Patience, young grasshopper
I do not envy the doctor who has to look me in the eye and tell me I can't run for another 2 weeks when I've already had an excruciating 4 weeks off of running. The look on my face when receiving such disappointing news must have rivaled the stone inducing glare of Medusa; in fact I should probably go check and make sure my doctor hasn't turned into a statue. Going into today's follow up appointment, I told myself that there was no guarantee I would be able to run so don't get my hopes up and that if I had to wait some more time I would be ok with it because at least I have swimming and pull-ups. Turns out, I was lying to myself. I tried really hard not to get my hopes up, but several times yesterday I realized I had this excited adrenaline feeling right in my chest that is usually only reserved for vacation, races or Christmas Eve. Today when I heard, "two more weeks" it felt like Donald Trump had become president and taken away all vacation time and banned puppies, goat videos, Christmas and trail racing. I know, I know. I'm being melodramatic, but I never claimed to be rational about running. I think a part of me thought I would be able to start running today because I had just accomplished the two goals I set for myself for rehab: I wanted to do a pull-up and to learn how to flip turn in the pool. Yesterday I did my longest swim ever, flip-turning the whole way after doing several un-assisted pull-ups in the gym, so clearly that meant it was time to get back to running. Sadly for me, my doctor had other plans.

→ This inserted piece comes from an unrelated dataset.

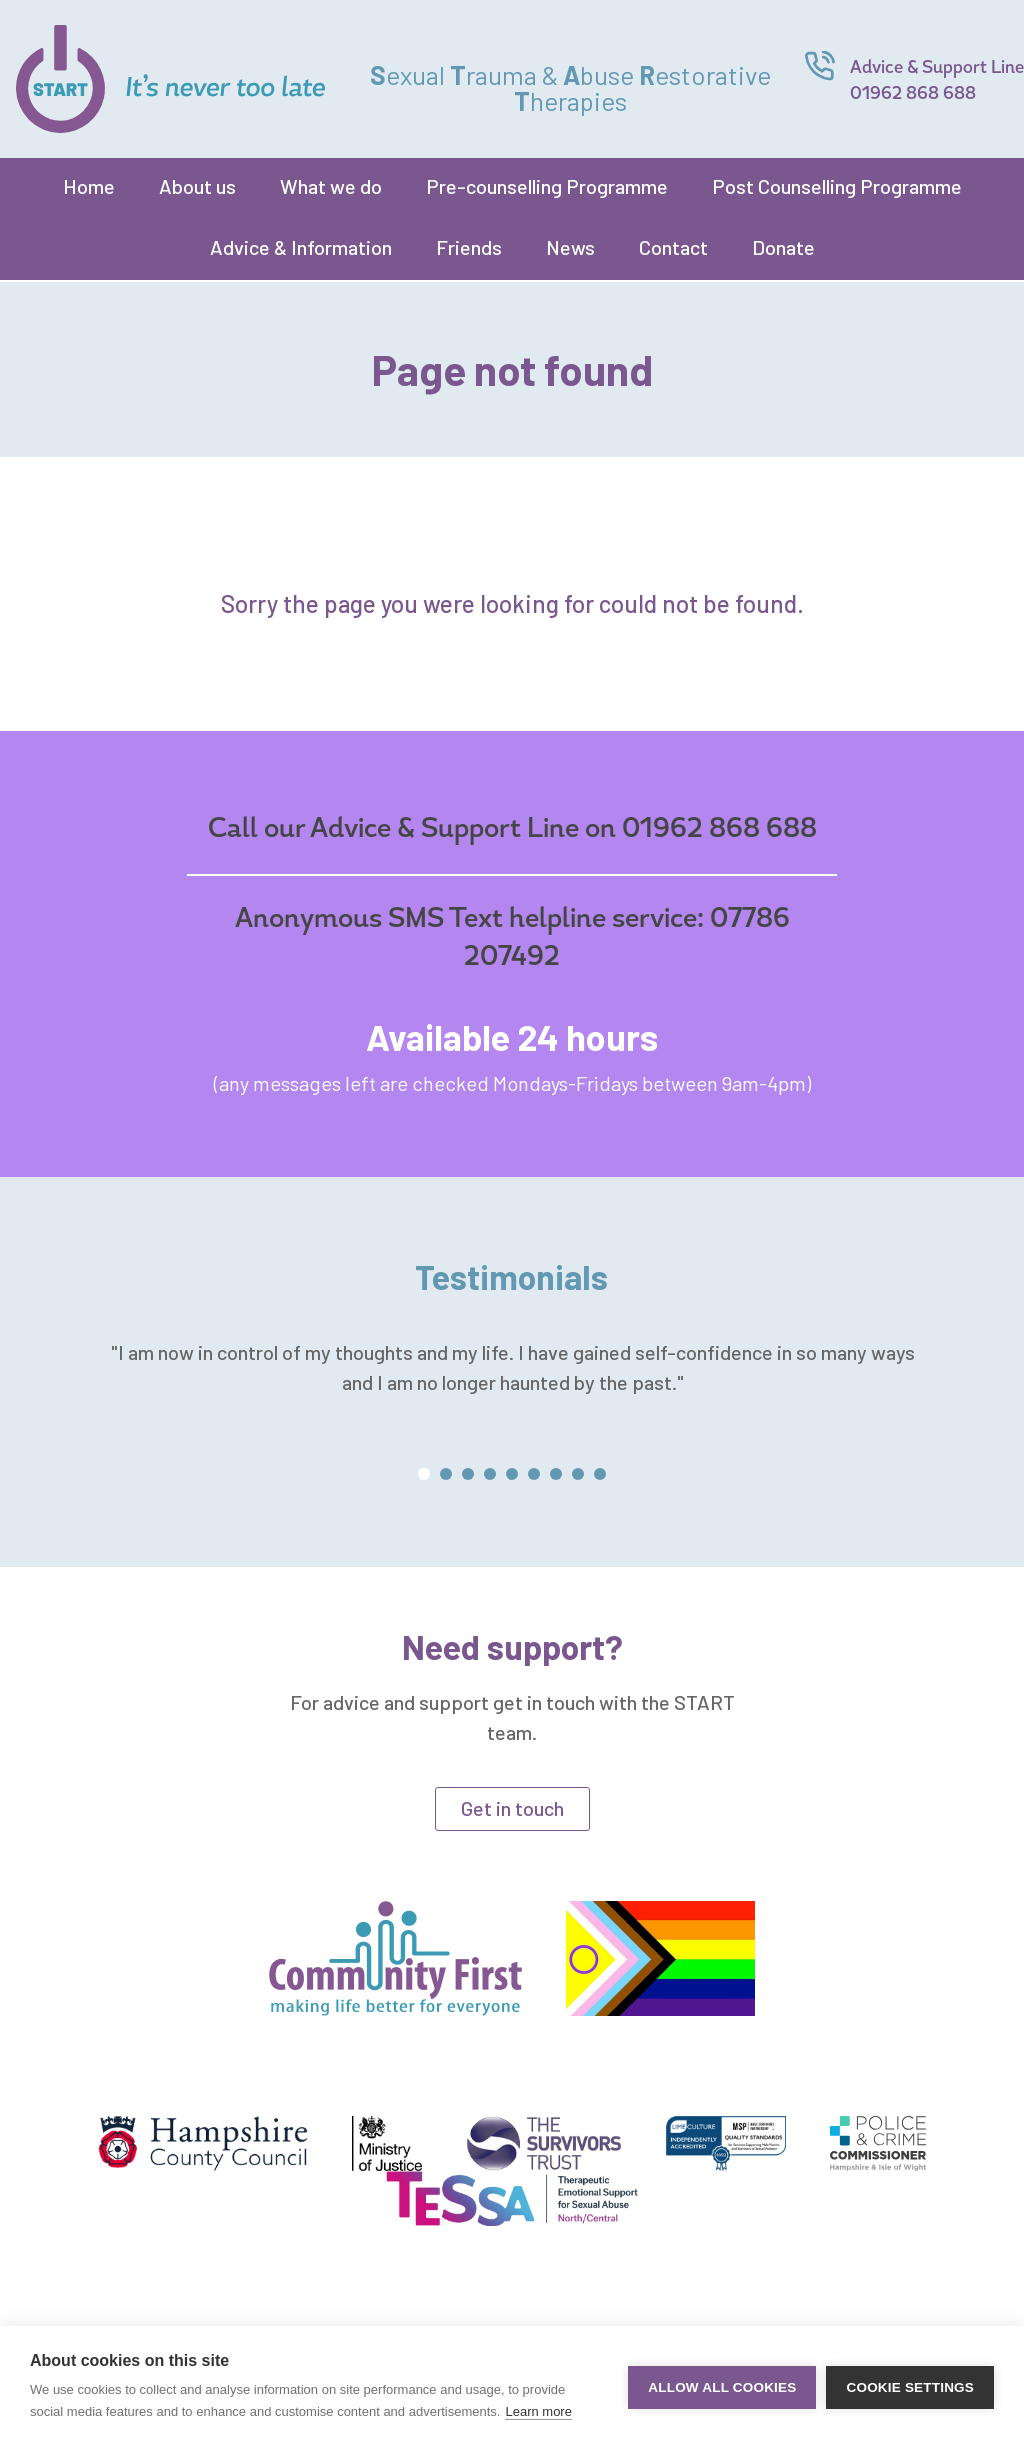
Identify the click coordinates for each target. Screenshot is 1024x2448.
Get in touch (512, 1808)
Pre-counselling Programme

I am definitely being a bit of a baby: the news from the follow-up ultrasound is actually 99% good. All the things (we looked at 8 different things) are healing faster than would typically be expected. I chalk that up to my will power: telling my body to heal itself or else... and everything except the hamstring is "good to go". It will all continue healing over the next 2 weeks, but I can start activation / light strength training which is awesome. During the initial ultrasound there were so many things wrong I totally missed the hamstring tear being identified. I still don't know if it's a muscle tear or what, but imagine my surprise when the doc said that the hamstring tear had "stitched itself up nicely". The hamstring tendinosis is also healing well, but still has some work to do, which makes sense because that's the only thing that still feels a little funky.
So what can I do? Well #getfishy is going to a whole new level because I can swim and pool run. I can do activation and strengthening exercises with body weight and bands. I can do single leg bike workouts only if I activate the glutes before, during and after to avoid the left glute from being lazy. I can't walk fast up hill despite my perfectly logical deductive reasoning that since I am allowed to walk and I live in San Francisco, I must be allowed to walk uphill for extended periods of time.
Since I accomplished my first set of rehab goals, I need some new ones. I think shooting for a 2 mile swim workout seems like a good idea, but I would love a strength or activity based one as well.
Here's hoping the next 2 weeks go by faster than the last 2 weeks did. In the mean time, I will be daydreaming of how awesome it's going to be to get to run with a fully functioning left hip and butt and enjoying some non-running activities in Tahoe.